Al hacerlo, hemos desarrollado un enfoque en que se concibe el diseño de acústica de las salas de cada galería del museo para que haya una coherencia total entre cada espacio arquitectónico y su entorno acústico. De aquí que los visitantes del museo no sólo se sienta cómodo visitando las galerías o pasen un tiempo de relax en los portales, sino que, perceptiblemente, hay una coherencia entre el tamaño del espacio que visita, su aspecto visual y la percepción de su ambiente sonoro.

Esto se logra principalmente adaptando el tratamiento de absorción acústica de cada galería en su forma, superficie y volumen para controlar los niveles de reverberación y la duración hasta los valores más adecuados al espacio que se está tratando.

En términos de tiempo de reverberación (RT), esto se traduce a diferentes valores en función del tamaño del espacio (su volumen cúbico) y su función. Por ejemplo, las RT en las galerías menores serán más cortas que las de las galerías más grandes, con el fin de mantener una coherencia perceptible dentro de estos espacios.

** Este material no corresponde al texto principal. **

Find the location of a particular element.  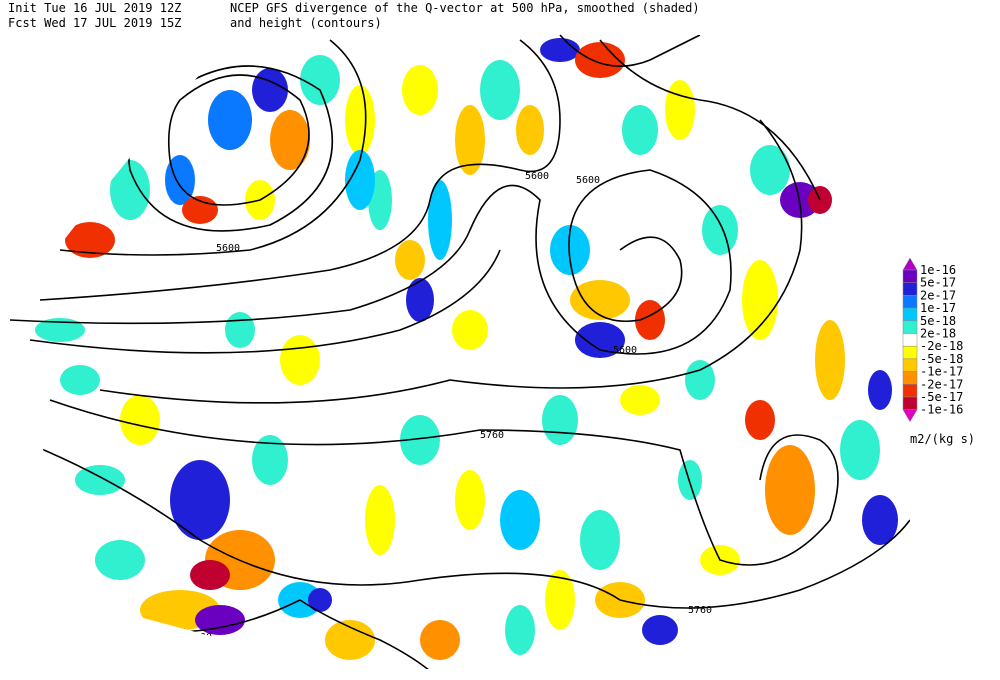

En cuanto a los lobbies, los valores de RT se mantienen más cortos que los de las galerías, a fin de favorecer la concentración y el descanso.

Pero no hay que olvidar que otro aspecto muy importante de la experiencia acústica es el nivel de ruido de fondo autorizado en cada espacio. Los niveles mínimos de ruido de fondo son necesarios para permitir que los visitantes visiten con tranquilidad los objetos expuestos sin ser molestos para aire acondicionado y otros ruidos procedentes de fuentes como la iluminación y otras instalaciones eléctricas.